» **Stated goal**
Rewrite the entries from the line with "of days header" up to and including the line with "pos(212,411)", renaming "header" to "heading" and leaving everything else unchanged.
##### Given records
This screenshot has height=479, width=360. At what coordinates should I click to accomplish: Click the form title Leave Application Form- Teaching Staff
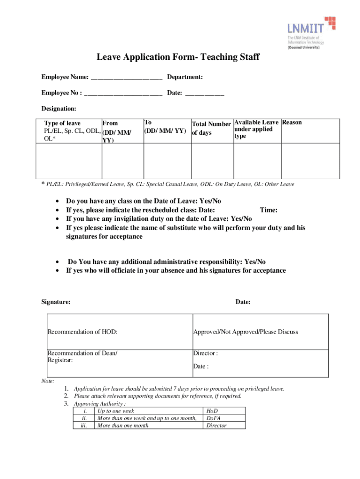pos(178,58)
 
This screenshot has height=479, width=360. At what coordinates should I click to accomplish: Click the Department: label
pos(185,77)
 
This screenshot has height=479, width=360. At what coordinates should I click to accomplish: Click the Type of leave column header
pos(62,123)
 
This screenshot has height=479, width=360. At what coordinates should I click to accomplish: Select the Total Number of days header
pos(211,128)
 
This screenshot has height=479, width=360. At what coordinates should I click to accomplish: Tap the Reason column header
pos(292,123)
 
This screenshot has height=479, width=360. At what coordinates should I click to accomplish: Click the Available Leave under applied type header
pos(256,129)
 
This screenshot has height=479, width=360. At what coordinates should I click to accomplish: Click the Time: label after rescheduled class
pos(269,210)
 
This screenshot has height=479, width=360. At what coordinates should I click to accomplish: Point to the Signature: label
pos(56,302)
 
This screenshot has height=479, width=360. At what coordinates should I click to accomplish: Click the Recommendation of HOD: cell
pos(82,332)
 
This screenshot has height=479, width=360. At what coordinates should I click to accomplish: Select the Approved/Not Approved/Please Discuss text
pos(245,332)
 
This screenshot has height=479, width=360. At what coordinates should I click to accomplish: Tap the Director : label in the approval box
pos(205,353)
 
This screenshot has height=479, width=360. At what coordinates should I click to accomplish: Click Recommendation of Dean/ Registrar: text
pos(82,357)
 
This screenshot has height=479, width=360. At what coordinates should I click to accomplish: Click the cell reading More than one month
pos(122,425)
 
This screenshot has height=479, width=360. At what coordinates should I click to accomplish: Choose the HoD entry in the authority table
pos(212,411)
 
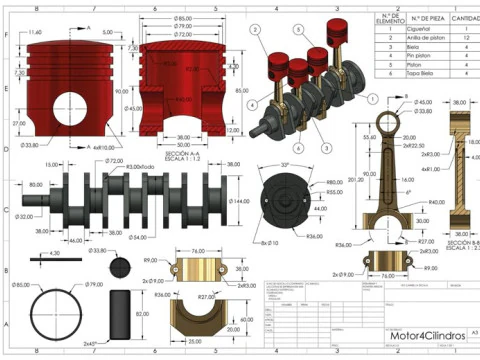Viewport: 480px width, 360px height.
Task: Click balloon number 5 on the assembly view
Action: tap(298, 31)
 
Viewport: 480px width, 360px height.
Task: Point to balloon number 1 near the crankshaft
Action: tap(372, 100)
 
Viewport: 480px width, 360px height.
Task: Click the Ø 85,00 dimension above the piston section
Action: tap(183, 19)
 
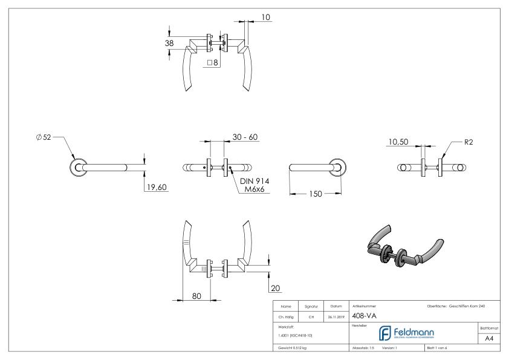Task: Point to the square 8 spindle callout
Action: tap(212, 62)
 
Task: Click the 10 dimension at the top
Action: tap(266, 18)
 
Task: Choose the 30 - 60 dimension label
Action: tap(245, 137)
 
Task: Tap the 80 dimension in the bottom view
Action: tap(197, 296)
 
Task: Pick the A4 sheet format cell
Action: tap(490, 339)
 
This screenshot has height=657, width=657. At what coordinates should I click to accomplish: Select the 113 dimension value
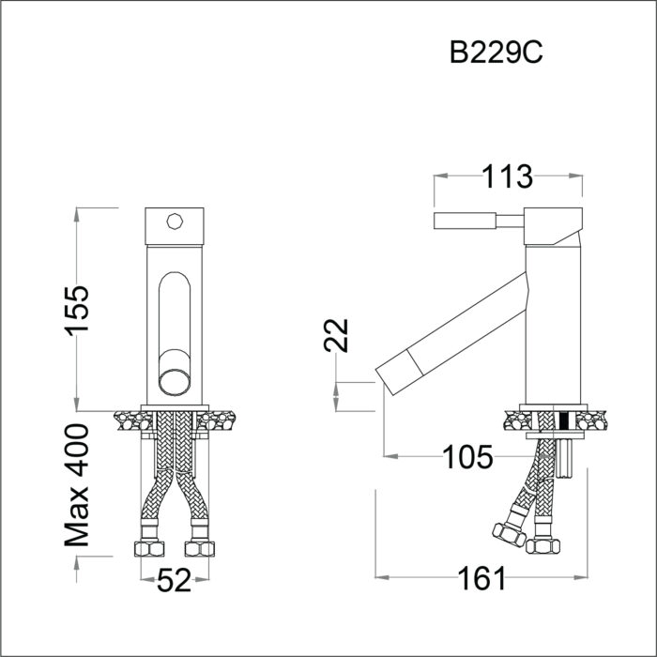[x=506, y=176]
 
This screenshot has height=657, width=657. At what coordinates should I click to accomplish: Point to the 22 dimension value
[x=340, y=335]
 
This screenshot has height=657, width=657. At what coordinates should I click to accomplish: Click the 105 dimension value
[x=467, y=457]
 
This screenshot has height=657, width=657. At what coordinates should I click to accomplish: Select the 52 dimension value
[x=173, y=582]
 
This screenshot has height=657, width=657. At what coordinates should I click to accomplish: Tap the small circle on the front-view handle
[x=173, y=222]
##########
##### Given records
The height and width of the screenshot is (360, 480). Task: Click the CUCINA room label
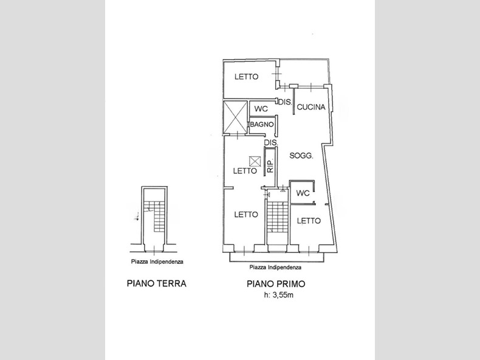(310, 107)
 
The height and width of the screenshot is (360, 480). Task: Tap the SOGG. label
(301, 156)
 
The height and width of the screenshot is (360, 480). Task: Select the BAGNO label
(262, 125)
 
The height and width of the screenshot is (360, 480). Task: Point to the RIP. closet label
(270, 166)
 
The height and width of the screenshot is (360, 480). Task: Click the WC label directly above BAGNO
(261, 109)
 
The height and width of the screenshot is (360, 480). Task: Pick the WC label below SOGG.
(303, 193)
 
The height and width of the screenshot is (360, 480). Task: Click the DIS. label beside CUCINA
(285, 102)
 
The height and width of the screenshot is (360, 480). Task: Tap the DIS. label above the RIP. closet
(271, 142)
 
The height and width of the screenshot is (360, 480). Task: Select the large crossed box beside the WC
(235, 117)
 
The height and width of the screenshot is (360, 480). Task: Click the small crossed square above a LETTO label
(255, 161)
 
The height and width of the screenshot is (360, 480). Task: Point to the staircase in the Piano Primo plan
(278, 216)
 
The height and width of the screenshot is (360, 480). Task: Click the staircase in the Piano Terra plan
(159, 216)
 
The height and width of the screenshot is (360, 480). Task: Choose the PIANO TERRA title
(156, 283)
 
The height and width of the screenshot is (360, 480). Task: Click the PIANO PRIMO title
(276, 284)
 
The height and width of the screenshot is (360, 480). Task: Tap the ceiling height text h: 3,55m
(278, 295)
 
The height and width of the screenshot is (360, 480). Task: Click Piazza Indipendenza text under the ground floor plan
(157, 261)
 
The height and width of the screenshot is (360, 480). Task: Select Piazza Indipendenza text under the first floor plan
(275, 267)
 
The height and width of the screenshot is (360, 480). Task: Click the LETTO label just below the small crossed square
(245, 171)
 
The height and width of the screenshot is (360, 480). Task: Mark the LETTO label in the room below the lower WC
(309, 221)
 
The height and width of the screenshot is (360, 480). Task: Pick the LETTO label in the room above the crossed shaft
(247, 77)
##########
##### Given records
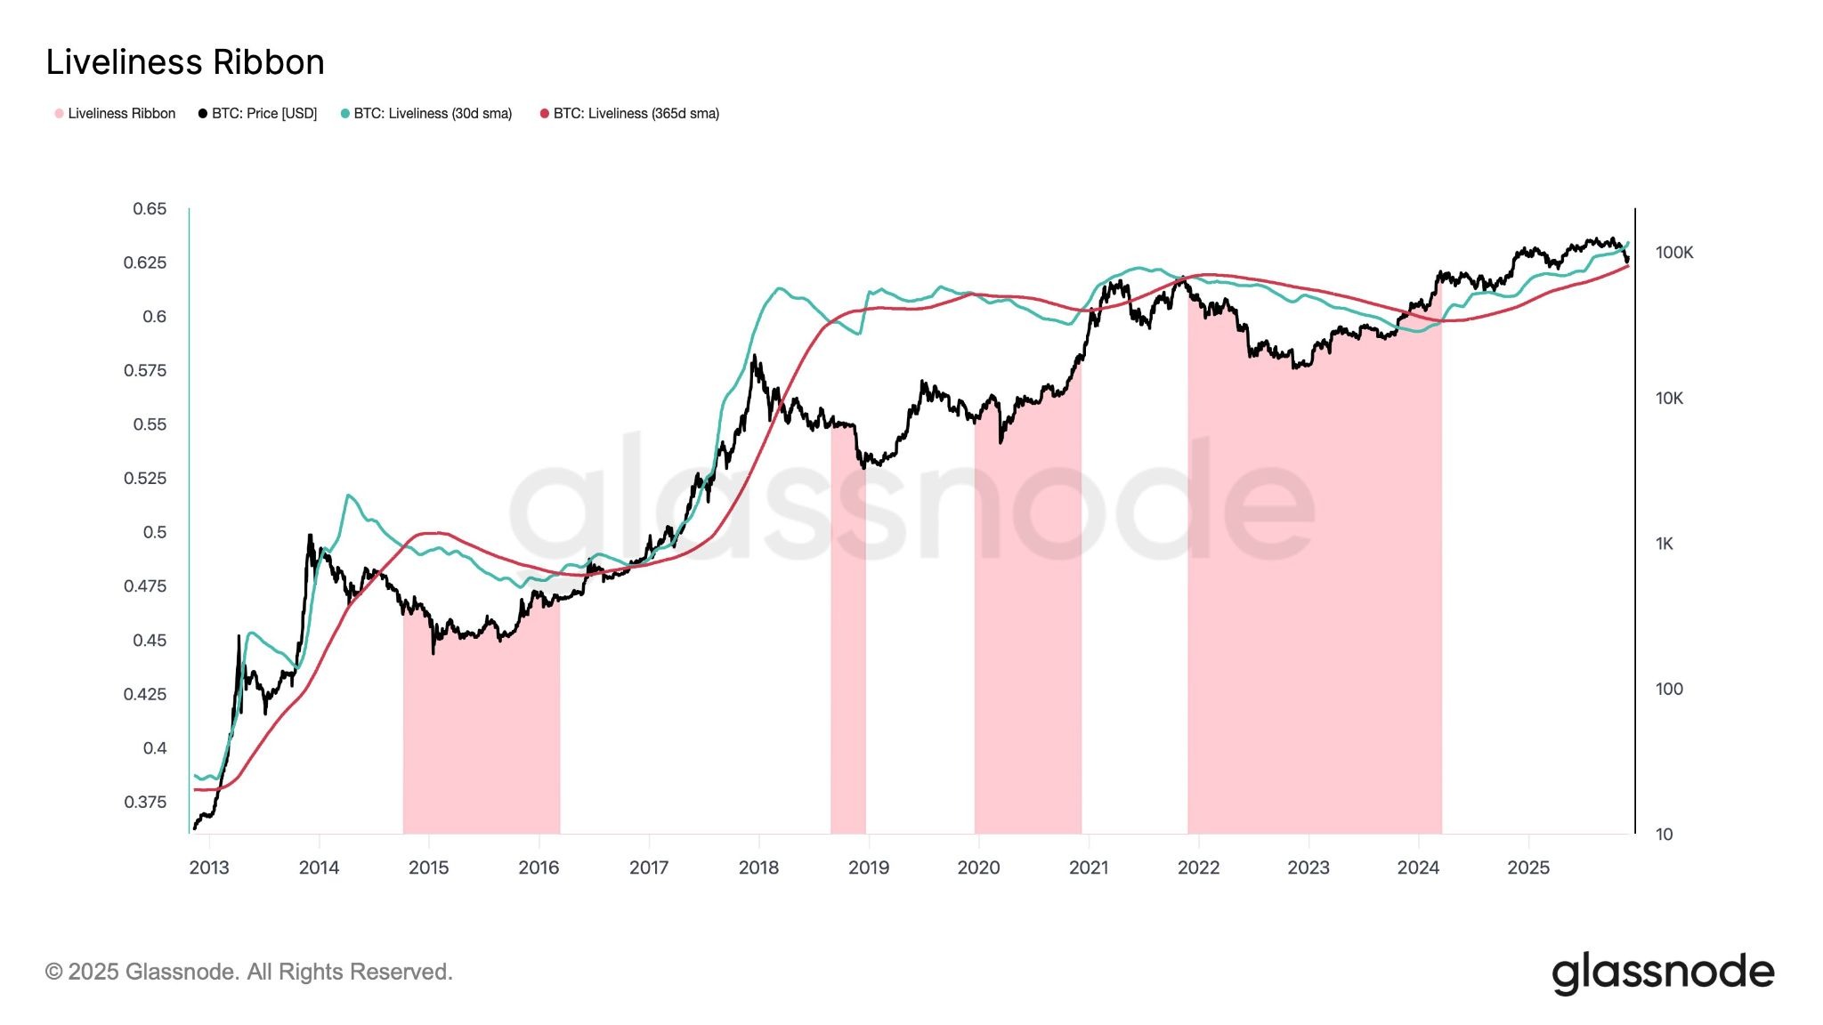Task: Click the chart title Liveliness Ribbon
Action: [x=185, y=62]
##########
» **Correct answer**
This screenshot has height=479, width=360. At what coordinates should I click to accomplish: Select the Total Number of days heading
pos(211,128)
 
This screenshot has height=479, width=360. At what coordinates should I click to accomplish: Tap the Reason column heading
pos(292,123)
 
This screenshot has height=479, width=360. At what coordinates should I click to accomplish: Click the Available Leave under applied type heading
pos(256,129)
 
This screenshot has height=479, width=360. At what coordinates should I click to accomplish: Click the Time: label after rescheduled class
pos(269,210)
 
This screenshot has height=479, width=360. At what coordinates should I click to accomplish: Point to the Signature: label
pos(56,302)
 
This screenshot has height=479, width=360. At what coordinates should I click to accomplish: Click the Recommendation of HOD: cell
pos(82,332)
 
This screenshot has height=479, width=360. At what coordinates should I click to accomplish: Select the Approved/Not Approved/Please Discuss text
pos(245,332)
 
This screenshot has height=479, width=360. At what coordinates should I click to accomplish: Tap the Director : label in the approval box
pos(205,353)
 
This screenshot has height=479, width=360. At what coordinates should I click to accomplish: Click Recommendation of Dean/ Registrar: text
pos(82,357)
 
This screenshot has height=479, width=360. At what coordinates should I click to accomplish: Click the cell reading More than one month
pos(122,425)
 
This screenshot has height=479, width=360. At what coordinates should I click to accomplish: Choose the HoD entry in the authority table
pos(212,411)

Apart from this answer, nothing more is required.